If anyone lives a vulnerable lifestyle today, it’s the poor, isn’t it?
If you’re poor you have to struggle for every cent. You have to wait, queue, walk, starve and as well as that, negotiate a welfare system that was set up in such a way that you need a degree in business administration to navigate it.
You tend to get talked at rather than to and ignored rather than acknowledged. If you’re poor you are always on edge, vulnerable. Never knowing when the ‘benefit’ you get will be cut off.
Labor did it to single mums: Their pension reduced. “Bang” just like that!. Then some callas politician said that they could live on it, as if that sort of statement means anything.
Now, disability Pensions are in the spotlight. That puts the frighteners up all those who are on one.
“Why should it?” you ask. “If it’s genuine there’ll be nothing to fear.”

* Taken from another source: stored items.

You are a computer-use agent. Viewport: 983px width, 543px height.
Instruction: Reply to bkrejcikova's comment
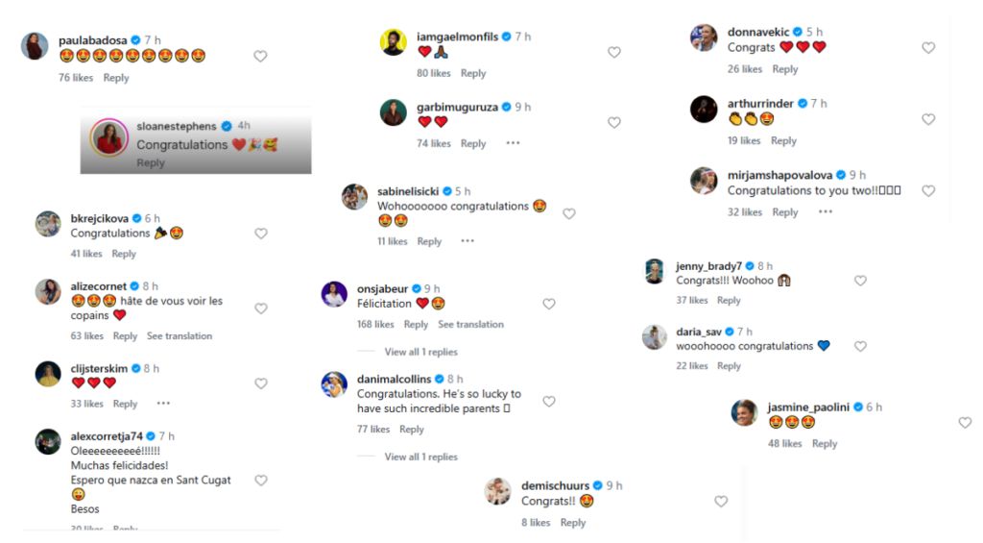point(124,254)
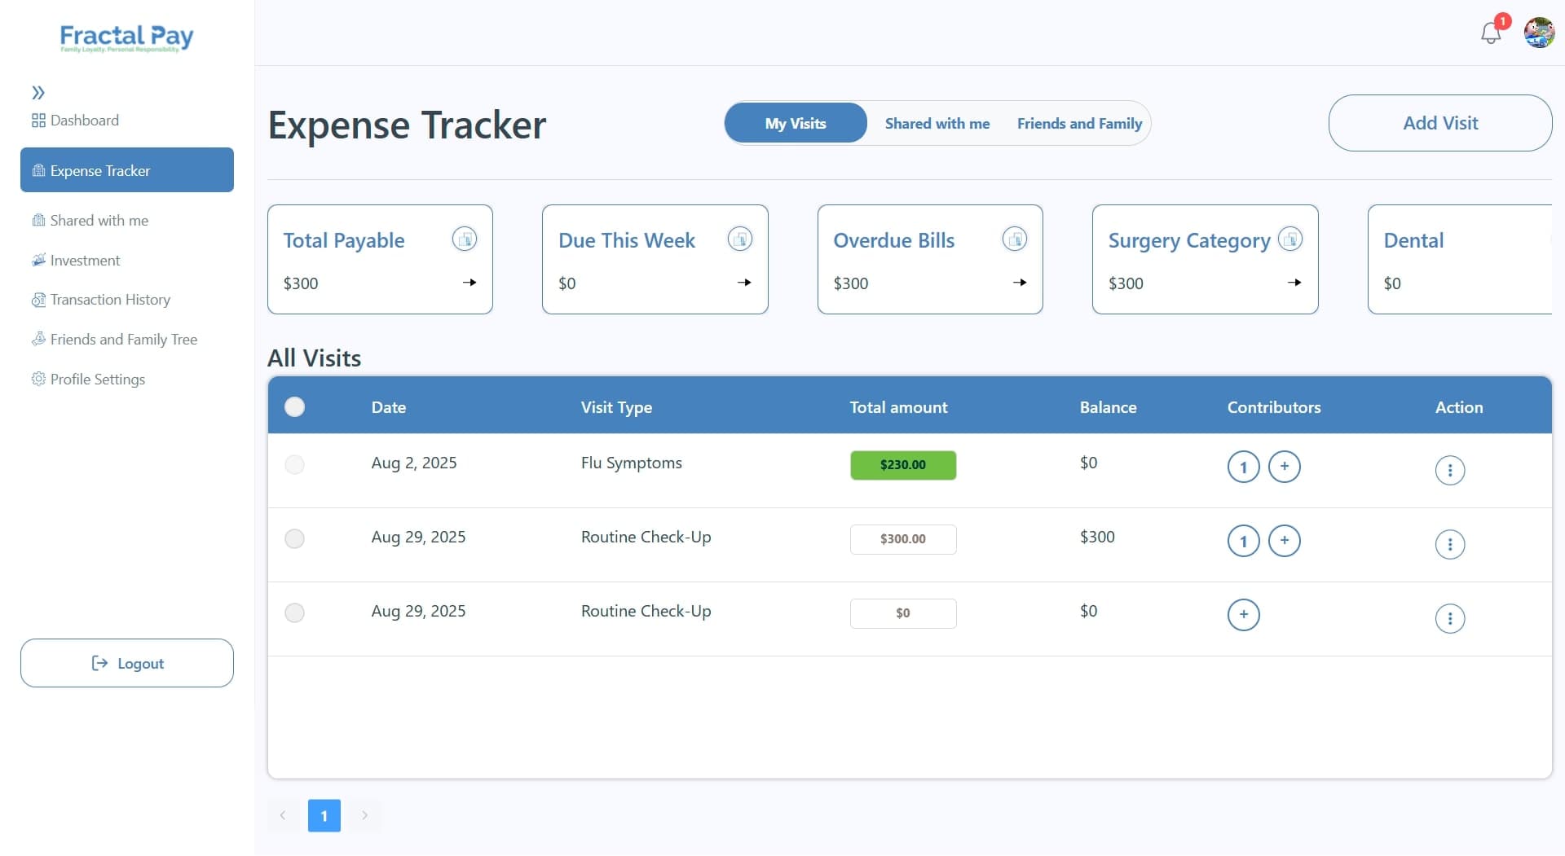The image size is (1565, 856).
Task: Select the $300 Routine Check-Up row radio button
Action: coord(294,539)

The answer is that people on disability pensions are just that, disabled. Maybe with mental issues.
That means you have low self-esteem. You live on your nerves. You fear everything. Everything makes your life harder.
Try being disabled and negotiating the welfare system. You’re always in the wrong. You feel the whole system is directed at punishing you. You feel all alone and vulnerable.
And then some pumped up politician implies it’s your fault for being born that way and threatens to take your very life giving benefit away.
I ask you, how would you feel?
Incidentally, in all my experience it’s not the poor we should worried about ripping off the system, it’s the upper-class. Look at the tax benefits, baby bonuses, etc that those who don’t really need it, get? And we all know the biggest rorters off of Medicare are doctors.
This language might seem a bit strong but it’s heart felt. No one who works with the poor and needy can stand by and watch them used as political footballs. I won’t resile from speaking up for them whenever they need me to.